▶ EXERCISE: Scan the records below for the line containing "Podšívka polyesterová (90, 548)" and the line containing "Více (611, 238)". Copy both, plus every line between, exactly.

(Pixel coordinate grounding data)
────

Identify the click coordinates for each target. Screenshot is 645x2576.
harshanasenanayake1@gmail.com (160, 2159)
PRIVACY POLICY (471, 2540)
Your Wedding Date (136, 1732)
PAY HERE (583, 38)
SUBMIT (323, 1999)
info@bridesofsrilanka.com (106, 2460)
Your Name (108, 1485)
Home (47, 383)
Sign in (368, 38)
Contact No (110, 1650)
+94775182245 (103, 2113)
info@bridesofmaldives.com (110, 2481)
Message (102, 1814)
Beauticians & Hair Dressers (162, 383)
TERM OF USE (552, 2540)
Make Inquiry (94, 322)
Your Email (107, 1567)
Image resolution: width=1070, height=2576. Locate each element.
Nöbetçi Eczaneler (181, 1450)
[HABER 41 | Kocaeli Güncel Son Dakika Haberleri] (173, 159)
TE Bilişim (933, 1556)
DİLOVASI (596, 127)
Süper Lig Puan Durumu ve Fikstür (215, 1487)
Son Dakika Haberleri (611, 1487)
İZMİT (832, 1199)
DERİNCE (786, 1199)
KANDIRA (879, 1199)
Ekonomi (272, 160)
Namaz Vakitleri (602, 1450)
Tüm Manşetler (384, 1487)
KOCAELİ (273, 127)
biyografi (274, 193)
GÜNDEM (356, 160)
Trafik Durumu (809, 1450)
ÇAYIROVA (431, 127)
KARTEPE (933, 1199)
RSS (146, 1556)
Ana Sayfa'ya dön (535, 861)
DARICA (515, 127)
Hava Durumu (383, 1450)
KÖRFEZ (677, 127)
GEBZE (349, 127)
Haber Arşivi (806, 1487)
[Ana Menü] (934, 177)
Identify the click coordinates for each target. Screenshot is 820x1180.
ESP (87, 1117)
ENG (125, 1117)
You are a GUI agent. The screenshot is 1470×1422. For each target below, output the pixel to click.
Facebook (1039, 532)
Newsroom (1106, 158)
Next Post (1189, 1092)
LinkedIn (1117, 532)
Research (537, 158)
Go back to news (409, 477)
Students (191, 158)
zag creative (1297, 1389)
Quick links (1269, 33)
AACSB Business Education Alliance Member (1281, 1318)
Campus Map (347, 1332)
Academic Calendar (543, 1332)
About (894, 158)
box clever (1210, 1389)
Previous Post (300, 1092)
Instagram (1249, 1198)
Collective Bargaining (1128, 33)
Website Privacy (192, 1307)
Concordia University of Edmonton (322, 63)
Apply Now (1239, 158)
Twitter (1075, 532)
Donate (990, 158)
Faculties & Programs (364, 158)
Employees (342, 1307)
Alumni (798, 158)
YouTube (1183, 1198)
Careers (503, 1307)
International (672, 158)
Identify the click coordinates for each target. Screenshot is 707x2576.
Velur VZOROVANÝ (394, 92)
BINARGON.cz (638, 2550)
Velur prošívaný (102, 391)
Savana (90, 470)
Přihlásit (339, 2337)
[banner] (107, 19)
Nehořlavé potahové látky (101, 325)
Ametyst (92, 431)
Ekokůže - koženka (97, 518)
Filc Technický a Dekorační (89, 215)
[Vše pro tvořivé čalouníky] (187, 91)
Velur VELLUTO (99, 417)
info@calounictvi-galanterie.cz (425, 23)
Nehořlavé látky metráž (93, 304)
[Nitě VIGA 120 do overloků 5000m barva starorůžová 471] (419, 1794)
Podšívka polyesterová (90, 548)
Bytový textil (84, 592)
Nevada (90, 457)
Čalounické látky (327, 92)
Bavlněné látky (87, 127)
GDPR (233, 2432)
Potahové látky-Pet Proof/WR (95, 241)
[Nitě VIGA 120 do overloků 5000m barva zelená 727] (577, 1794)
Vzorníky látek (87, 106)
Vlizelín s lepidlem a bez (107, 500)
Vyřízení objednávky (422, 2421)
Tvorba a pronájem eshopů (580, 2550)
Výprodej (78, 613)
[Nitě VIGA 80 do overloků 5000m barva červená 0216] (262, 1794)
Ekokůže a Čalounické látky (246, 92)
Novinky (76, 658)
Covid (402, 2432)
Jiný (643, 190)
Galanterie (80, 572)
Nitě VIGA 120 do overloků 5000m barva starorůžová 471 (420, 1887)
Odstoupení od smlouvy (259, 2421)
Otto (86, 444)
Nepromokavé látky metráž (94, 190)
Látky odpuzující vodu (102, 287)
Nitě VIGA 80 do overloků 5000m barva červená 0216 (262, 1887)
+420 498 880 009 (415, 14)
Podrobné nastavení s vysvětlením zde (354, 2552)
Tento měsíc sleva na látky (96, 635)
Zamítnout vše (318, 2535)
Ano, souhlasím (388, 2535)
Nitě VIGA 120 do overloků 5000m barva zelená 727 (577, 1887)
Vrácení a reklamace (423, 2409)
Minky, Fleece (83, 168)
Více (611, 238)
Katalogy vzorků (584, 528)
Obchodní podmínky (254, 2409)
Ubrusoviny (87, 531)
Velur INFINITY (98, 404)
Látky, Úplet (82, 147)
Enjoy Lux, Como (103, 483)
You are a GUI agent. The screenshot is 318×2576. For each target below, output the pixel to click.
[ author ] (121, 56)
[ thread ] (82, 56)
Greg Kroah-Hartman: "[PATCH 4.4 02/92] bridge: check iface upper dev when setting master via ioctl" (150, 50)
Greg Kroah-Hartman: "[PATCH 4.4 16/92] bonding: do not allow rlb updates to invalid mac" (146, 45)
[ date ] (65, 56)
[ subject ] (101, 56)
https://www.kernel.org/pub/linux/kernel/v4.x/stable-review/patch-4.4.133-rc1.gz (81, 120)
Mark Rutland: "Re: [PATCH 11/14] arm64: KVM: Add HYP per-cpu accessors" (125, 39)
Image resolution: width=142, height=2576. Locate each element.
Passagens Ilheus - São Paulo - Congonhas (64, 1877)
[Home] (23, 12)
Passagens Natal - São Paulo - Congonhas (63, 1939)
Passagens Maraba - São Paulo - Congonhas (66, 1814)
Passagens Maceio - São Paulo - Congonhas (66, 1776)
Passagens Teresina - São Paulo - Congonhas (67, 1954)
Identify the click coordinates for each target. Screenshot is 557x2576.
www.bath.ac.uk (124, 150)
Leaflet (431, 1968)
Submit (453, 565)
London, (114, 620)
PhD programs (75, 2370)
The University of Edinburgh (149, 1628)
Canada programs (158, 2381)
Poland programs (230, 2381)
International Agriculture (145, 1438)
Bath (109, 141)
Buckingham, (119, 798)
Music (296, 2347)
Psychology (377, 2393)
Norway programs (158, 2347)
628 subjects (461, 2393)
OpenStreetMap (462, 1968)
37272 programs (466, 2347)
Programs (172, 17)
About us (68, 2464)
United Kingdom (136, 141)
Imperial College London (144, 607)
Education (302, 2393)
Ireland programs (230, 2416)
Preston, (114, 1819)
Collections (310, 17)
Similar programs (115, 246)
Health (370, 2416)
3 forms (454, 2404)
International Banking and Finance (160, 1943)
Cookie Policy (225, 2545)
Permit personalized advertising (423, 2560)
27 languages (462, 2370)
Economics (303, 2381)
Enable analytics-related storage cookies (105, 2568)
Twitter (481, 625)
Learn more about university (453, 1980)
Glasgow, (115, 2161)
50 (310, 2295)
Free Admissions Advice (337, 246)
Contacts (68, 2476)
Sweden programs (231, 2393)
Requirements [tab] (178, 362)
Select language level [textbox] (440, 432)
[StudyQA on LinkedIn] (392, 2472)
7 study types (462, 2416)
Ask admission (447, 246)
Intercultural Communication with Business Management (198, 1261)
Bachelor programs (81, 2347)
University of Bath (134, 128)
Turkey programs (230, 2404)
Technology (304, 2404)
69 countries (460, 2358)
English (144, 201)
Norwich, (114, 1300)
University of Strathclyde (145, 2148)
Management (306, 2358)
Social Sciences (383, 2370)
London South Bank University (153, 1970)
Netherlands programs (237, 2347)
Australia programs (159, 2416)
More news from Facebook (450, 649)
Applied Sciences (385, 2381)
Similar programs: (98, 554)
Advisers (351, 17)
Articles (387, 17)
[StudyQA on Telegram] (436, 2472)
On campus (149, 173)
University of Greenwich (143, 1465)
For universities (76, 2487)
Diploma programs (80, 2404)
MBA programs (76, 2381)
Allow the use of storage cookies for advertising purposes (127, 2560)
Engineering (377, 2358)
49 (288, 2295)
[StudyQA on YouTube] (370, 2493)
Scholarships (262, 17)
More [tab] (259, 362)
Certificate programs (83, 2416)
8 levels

────

▶ ANSWER AREA:
Podšívka polyesterová (90, 548)
Bytový textil (84, 592)
Nevada (90, 457)
Čalounické látky (327, 92)
Bavlněné látky (87, 127)
GDPR (233, 2432)
Potahové látky-Pet Proof/WR (95, 241)
[Nitě VIGA 120 do overloků 5000m barva zelená 727] (577, 1794)
Vzorníky látek (87, 106)
Vlizelín s lepidlem a bez (107, 500)
Vyřízení objednávky (422, 2421)
Tvorba a pronájem eshopů (580, 2550)
Výprodej (78, 613)
[Nitě VIGA 80 do overloků 5000m barva červená 0216] (262, 1794)
Ekokůže a Čalounické látky (246, 92)
Novinky (76, 658)
Covid (402, 2432)
Jiný (643, 190)
Galanterie (80, 572)
Nitě VIGA 120 do overloků 5000m barva starorůžová 471 (420, 1887)
Odstoupení od smlouvy (259, 2421)
Otto (86, 444)
Nepromokavé látky metráž (94, 190)
Látky odpuzující vodu (102, 287)
Nitě VIGA 80 do overloků 5000m barva červená 0216 (262, 1887)
+420 498 880 009 (415, 14)
Podrobné nastavení s vysvětlením zde (354, 2552)
Tento měsíc sleva na látky (96, 635)
Zamítnout vše (318, 2535)
Ano, souhlasím (388, 2535)
Nitě VIGA 120 do overloků 5000m barva zelená 727 (577, 1887)
Vrácení a reklamace (423, 2409)
Minky, Fleece (83, 168)
Více (611, 238)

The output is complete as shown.